Esempio del primo tipo, lo splendido e celeberrimo Noi canteremo Gloria a te, che si canta ormai da tempo immemorabile, la cui musica deriva da Old hundredth Psalm del britannico Vaughan Williams, a sua volta arrangiamento di un brano del Salterio protestante di Ginevra del 1551.

Per il secondo ricordiamo l’altrettanto famosa Marcia n. 1 in re maggiore, op. 39 di Elgar (da Pomp and Circumstance) che, avvalendosi dei testi di Christopher Benson, fu riproposta dall’autore inglese nel finale della Coronation Ode, op. 44 con il titolo Land of Hope and Glory ed è giunta nelle nostre chiese trasformata in “Santa Chiesa di Dio”.

Fin qui nulla da eccepire (si fa per dire) in quanto siamo ancora in ambiti classico-religiosi.

Ci chiediamo invece, tanto per gradire, quale mente fertile abbia deciso di servirsi di Sounds of Silence, motivo di Paul Simon, tratto dalla colonna sonora del film Il laureato, per accompagnare le parole del Padre Nostro.

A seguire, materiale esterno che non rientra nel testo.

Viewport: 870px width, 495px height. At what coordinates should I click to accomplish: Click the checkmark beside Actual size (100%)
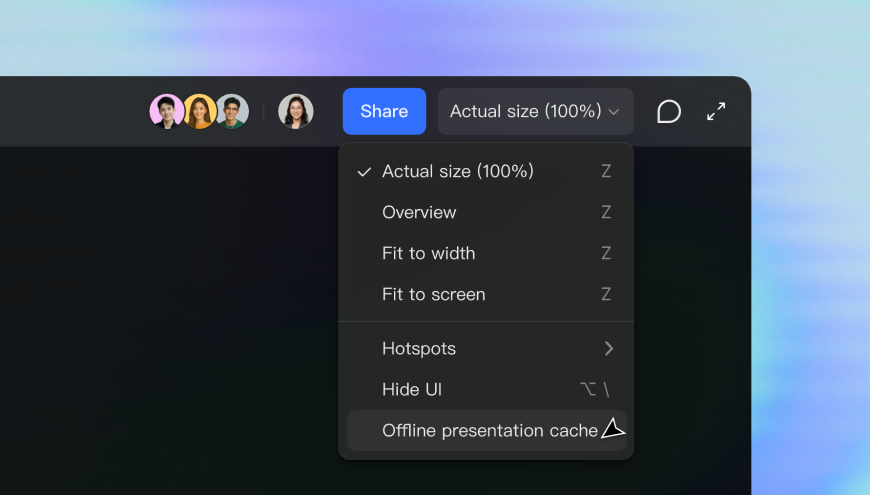tap(364, 172)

Eppure gli autori nostrani non mancano, e basterebbe orientarsi verso i brani scritti da don Giosy Cento e monsignor Marco Frisina, solo per fare i nomi di due solidi compositori che, pur avendo un discreto seguito, meriterebbero maggiore attenzione.

D’altronde anche i giornali cattolici non aiutano molto, se si pensa che, quando esiste una apposita rubrica, solitamente è rivolta alla musica leggera, raramente alla classica e quasi mai alla sacra, ad eccezione del quotidiano Avvenire e dei mensili Jesus ed Informazione Vincenziana (in quest’ultimo caso con una rubrica curata dal sottoscritto).

Il nostro augurio finale è che il nuovo pontefice abbia anche il tempo di affrontare questo argomento, non certo per imporre un anacronistico ritorno del gregoriano, ma per fornire utili indicazioni in un campo da troppo tempo in balia delle mode del momento e di una diffusa banalità che, abbassando di molto la sacralità del rito, hanno contribuito ad allontanare molti fedeli dalle funzioni domenicali.